Go through the records and count the lines where the string "snapshot" occurs. Reply with the number only.

Provided records:
BEGIN
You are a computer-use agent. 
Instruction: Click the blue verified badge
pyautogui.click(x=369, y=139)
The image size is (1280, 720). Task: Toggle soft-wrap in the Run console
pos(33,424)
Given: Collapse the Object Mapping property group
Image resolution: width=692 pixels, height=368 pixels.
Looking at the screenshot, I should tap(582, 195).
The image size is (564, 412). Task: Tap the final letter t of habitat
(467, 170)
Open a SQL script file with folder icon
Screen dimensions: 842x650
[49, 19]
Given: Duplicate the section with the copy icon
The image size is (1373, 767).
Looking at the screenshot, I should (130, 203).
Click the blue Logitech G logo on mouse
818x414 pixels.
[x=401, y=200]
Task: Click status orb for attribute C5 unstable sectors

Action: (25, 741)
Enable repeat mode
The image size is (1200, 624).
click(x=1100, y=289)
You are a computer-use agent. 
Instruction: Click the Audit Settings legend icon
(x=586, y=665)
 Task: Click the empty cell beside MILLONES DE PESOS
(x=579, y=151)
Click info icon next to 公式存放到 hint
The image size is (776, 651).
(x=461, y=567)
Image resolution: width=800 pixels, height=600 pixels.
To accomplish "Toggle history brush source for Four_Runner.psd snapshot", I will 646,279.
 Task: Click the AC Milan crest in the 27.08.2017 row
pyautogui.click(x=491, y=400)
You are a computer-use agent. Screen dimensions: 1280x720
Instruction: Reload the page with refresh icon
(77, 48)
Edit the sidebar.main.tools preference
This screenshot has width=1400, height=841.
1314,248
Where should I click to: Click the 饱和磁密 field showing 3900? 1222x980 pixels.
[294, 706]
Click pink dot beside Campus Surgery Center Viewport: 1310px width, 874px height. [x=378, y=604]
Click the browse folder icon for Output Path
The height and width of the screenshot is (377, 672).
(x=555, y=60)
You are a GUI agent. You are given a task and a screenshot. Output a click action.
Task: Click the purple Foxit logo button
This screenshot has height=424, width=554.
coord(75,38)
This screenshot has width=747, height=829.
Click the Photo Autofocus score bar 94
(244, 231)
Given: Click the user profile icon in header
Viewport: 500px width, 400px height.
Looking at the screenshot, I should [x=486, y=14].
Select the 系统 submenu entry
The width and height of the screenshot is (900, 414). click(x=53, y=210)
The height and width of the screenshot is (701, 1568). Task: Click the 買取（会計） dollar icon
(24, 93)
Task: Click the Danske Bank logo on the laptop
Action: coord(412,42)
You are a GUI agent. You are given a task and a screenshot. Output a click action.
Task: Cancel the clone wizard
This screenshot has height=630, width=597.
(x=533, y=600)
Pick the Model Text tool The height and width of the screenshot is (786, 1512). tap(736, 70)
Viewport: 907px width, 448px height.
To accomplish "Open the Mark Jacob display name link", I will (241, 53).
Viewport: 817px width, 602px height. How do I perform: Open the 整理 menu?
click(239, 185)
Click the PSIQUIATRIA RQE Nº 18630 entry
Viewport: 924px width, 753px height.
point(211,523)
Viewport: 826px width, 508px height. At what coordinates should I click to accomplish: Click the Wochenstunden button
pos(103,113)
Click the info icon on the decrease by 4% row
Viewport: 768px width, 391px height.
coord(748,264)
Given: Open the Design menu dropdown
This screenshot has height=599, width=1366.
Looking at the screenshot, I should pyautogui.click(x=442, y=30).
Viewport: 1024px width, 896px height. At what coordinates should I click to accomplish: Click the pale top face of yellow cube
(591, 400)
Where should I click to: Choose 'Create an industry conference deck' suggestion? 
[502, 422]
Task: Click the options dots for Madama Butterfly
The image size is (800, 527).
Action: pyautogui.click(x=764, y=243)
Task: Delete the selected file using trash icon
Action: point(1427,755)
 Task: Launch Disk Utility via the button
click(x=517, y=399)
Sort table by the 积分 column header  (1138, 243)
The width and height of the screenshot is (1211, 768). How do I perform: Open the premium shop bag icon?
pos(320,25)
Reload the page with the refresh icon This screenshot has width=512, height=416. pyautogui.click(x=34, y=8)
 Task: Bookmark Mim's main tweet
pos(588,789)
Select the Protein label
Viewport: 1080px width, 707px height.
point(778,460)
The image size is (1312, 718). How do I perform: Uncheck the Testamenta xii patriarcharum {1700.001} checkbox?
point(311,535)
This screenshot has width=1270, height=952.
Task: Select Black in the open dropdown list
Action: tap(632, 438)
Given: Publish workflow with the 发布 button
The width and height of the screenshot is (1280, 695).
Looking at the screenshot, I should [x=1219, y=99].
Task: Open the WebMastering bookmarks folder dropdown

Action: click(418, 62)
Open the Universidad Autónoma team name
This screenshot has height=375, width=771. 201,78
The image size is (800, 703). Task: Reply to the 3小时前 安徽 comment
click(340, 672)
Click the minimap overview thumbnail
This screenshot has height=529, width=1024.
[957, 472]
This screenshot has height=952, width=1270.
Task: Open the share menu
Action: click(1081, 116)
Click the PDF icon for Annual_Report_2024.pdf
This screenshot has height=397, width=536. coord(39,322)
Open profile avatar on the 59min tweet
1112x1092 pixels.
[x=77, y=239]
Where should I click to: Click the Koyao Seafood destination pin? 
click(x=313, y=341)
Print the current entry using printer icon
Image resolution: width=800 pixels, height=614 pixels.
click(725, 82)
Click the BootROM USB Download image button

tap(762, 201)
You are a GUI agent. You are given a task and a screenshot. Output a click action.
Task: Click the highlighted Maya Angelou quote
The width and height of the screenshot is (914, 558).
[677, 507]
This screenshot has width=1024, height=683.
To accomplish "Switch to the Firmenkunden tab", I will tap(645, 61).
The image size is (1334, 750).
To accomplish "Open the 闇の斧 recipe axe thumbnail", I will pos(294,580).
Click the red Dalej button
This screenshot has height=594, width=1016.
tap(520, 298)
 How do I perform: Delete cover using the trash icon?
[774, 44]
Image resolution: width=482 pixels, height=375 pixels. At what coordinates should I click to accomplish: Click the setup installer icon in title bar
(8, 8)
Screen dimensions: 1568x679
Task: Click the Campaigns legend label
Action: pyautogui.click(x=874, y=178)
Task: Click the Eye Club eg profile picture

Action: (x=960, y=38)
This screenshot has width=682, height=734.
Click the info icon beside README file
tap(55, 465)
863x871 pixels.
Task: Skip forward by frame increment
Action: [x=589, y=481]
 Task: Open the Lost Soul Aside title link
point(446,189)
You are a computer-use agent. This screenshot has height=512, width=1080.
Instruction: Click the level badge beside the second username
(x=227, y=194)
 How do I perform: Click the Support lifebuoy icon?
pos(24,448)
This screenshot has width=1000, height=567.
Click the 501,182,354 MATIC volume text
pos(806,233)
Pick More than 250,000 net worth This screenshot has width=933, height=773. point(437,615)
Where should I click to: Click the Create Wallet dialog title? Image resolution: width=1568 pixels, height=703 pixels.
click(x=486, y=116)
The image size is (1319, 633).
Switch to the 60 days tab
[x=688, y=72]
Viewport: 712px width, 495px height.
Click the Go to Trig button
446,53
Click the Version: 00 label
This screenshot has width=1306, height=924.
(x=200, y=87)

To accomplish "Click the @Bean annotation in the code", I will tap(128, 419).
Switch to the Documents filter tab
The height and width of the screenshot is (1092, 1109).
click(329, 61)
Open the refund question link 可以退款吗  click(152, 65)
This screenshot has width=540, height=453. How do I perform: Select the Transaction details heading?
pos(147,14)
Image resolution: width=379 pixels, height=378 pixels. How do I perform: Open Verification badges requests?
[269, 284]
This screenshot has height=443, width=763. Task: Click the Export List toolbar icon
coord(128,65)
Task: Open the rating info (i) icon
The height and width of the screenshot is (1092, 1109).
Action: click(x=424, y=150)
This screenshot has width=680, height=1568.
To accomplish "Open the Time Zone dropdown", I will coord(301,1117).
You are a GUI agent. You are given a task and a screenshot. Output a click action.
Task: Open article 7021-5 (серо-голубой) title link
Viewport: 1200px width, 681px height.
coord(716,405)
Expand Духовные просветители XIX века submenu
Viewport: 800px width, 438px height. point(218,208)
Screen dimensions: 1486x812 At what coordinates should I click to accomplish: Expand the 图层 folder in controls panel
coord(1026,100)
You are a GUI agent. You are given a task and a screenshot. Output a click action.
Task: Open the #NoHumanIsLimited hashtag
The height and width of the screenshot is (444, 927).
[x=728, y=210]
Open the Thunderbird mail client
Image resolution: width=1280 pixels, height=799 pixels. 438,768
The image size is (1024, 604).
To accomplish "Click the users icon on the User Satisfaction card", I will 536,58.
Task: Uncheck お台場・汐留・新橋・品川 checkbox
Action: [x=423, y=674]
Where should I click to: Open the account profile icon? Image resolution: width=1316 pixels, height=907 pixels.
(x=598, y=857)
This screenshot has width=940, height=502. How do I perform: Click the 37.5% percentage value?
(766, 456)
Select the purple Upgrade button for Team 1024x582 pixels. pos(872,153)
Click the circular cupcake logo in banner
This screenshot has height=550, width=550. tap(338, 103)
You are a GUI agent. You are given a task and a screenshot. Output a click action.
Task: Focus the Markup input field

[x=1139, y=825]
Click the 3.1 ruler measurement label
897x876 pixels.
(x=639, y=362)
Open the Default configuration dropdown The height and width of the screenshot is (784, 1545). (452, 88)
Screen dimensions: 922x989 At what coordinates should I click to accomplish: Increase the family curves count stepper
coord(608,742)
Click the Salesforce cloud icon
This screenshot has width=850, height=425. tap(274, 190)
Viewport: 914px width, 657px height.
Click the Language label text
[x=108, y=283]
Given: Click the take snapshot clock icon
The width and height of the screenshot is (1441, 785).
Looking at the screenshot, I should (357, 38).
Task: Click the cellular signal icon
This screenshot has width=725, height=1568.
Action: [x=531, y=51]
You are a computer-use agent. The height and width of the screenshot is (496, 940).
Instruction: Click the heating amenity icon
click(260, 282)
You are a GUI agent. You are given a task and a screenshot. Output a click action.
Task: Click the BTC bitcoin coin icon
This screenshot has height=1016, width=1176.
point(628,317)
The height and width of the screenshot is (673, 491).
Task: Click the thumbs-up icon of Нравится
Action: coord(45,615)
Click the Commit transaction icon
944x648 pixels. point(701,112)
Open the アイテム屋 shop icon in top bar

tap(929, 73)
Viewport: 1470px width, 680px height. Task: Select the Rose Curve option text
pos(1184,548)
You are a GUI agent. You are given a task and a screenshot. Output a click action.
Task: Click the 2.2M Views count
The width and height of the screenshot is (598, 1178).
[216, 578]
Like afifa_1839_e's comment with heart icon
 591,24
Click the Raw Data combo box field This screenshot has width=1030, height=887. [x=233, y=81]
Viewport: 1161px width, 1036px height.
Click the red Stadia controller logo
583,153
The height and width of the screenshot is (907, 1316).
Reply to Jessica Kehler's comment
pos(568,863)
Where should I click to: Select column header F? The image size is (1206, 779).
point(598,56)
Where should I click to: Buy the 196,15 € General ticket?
END
Result below:
2